What he courted was a God who would take away
his affliction, whatever it is. Many
scholars think Paul was burdened with epilepsy, but we really don’t know. All we know is that something had him and he
really, really didn’t want it. So he
begged God all of the time to take his pain away. What he encountered instead was a God who
told him, “I use your affliction to keep you close to me. The answer to unanswered prayer is me. My
grace is sufficient.” THIS is grace; not
grace as approval but grace as the very real presence of our very real God
showing up in our very real, very imperfect lives.
Could that be true for
us as church, perhaps, that God uses our current size and age to keep us close
to God? If God threw more money and people at us, would that make us gospel
people---people leaning in to hear who God is asking us to love and serve in
this time and place in 2015---or would we experience the opposite—would we be
satisfied, comfortable—and therefore full of ourselves?
A couple of years ago
I was leading worship when I was overcome by something someone had said to
me. Her words “snuck in.” A member of our church who has since left our
fellowship said, “You were supposed to bring us children, young people.” As I broke the bread and lifted the cup I
felt tears welling up in my eyes. I
looked out at the congregation, the thirty or so gathered, and I thought to
myself, “Dana, you are a failure as a pastor.”
But knowing I had to hold safe space for the congregation in worship and
that I had to be very professional, I fought back the tears. But the words were still there. My heart was
so heavy…when these words came to me, “Dana,
if you had managed to pack the house in the first year you were here, you would
have thought that you had done that.”
We learn humility
through humiliation.
Through his weakness, not his strength, Paul
discovered that God is love and love shows up with a word that’s trustworthy. The
work of the church is to listen for God’s word offered through the mighty Holy
Spirit of God; to discover what our purpose is today in the larger purpose of
God’s restoring the creation. Yesterday
it was worship and Sunday School and youth groups and fellowship groups. Today it is, well, have we asked? It doesn’t take money, or a young heart, or a
building, or a large worship service, or a coffee fellowship hour to ask God
what our purpose is—it takes a sincere heart.
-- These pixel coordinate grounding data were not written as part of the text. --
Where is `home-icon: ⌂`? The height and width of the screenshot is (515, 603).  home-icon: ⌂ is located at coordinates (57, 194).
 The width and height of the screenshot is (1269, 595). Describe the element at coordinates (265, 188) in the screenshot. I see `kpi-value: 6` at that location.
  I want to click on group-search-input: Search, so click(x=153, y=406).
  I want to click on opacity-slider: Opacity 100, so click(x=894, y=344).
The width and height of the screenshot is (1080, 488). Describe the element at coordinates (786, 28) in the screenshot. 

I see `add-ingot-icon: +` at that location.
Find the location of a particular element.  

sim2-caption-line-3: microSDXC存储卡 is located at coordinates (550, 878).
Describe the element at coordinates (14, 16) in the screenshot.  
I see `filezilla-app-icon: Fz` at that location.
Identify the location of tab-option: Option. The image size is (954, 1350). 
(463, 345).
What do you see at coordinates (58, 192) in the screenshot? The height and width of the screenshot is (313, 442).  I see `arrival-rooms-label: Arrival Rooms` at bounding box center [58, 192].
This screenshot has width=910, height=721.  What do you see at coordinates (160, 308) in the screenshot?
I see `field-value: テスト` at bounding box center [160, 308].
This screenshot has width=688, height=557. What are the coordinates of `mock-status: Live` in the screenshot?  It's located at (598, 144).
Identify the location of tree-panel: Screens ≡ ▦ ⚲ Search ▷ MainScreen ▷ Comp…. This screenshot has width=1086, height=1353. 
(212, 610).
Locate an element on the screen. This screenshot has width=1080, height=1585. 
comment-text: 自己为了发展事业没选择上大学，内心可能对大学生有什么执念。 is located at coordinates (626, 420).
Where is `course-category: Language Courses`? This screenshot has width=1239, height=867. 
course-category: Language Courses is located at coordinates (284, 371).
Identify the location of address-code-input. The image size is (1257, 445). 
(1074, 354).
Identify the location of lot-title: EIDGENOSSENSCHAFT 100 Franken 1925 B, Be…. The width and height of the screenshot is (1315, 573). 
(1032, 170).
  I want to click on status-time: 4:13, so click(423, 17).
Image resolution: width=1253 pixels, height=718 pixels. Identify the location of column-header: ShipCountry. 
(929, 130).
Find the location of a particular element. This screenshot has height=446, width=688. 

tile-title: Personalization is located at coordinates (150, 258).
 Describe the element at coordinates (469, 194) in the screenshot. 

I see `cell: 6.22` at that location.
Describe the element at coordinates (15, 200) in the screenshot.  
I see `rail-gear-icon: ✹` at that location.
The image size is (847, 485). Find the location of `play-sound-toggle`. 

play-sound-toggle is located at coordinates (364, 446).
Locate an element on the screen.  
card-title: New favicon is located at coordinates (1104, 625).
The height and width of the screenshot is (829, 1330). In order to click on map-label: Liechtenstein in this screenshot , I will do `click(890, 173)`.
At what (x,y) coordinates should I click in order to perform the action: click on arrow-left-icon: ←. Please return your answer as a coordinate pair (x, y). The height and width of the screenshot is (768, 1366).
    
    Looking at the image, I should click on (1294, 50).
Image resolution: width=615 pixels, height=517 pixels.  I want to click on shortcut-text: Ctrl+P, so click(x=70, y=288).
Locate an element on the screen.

Sincerity with God, I have learned, is the
result of running out of me—so I could run INTO God. It’s only when we truly realize that we have
no power that we reach out to who does have power—and do what God wants, not
what we want. Sincerity is hard work—it
takes a very disciplined heart to hear the word of God. God speaks softly, and quickly; God speaks
through earthly messengers and dreams.
What the Apostle Paul wants to know is if we
are up to the task…will we trade telling God what we want for asking God what
God wants…will we trade denial for reality…will we let go of our past for God’s
company in the present? Will we be open
to gospel?
Prayer: Amazing God, as the church calendar moves
from Easter to Pentecost, the season when we celebrate the Spirit-fueled faith
community, help us to move from self-pity to empowerment—we are not small in
your eyes, or old, or poor—we are yours—you have your eye on us and our
neighborhood—your Spirit is bearing down—wondering—if we’ll ask you what we can
do you for you? Gracious God, what can
we do for you? Amen.
(This sermon was preached by Reverend Dana Keener at Billings Central Christian Church on May 24, 2015.)